Page 3 of The Lifters


  Gran took her hand and she lifted him up with surprising strength. Also surprising was that Catalina’s hand didn’t feel like any girl’s hand that he’d ever known—not that he had much experience touching the hands of girls his age. Catalina’s hand was rough and callused. It felt to Gran like shaking his father’s hand.

  “Try not to walk into any more walls, Granny,” she said, then turned, tied the shirt around her waist again, and walked off.

  It goes without saying that after this incident, Catalina Catalan became very interesting to Gran. He thought about her throughout the rest of the school day. He thought about her during health class, as the teacher, a short, muscle-bound man named Mr. Cage, enumerated the ways students could get and transmit lice. He thought about her during science class, as Ms. Zywicki passed around a furry gray mass, enclosed in a clear plastic box, that she said was the scat of an Indonesian leopard. As fascinating as lice and feces were to Gran, they were crowded out by thoughts of Catalina Catalan.

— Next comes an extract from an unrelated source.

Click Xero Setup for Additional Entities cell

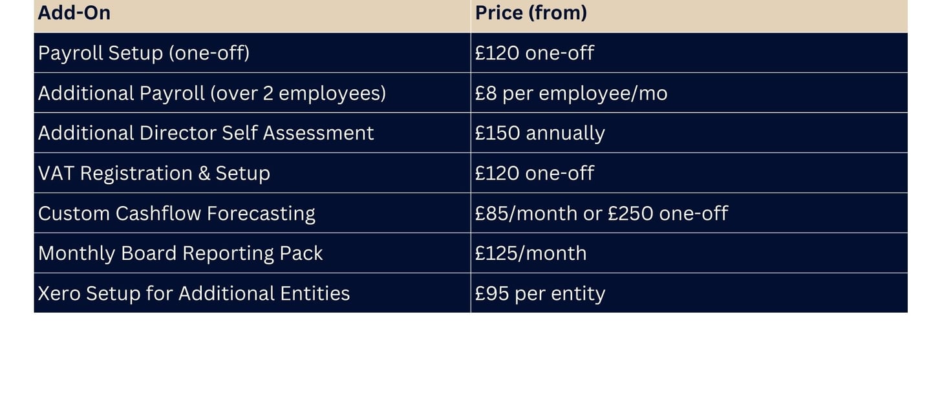click(x=252, y=293)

  The human mind is a passionate thing. It flings itself toward new things, new people, and it can quickly lose track of everything else. Thus Catalina overtook Gran’s mind. He thought about her dark eyes, her dark hair, her strength as she helped him up. But more than any of that he thought how strange and good it was to hear someone, another person his age, speak to him at all.

  When school let out, Gran rushed outside. His plan was to install himself on the front steps, hoping to see Catalina on her way out. Beyond that, he had nothing in mind.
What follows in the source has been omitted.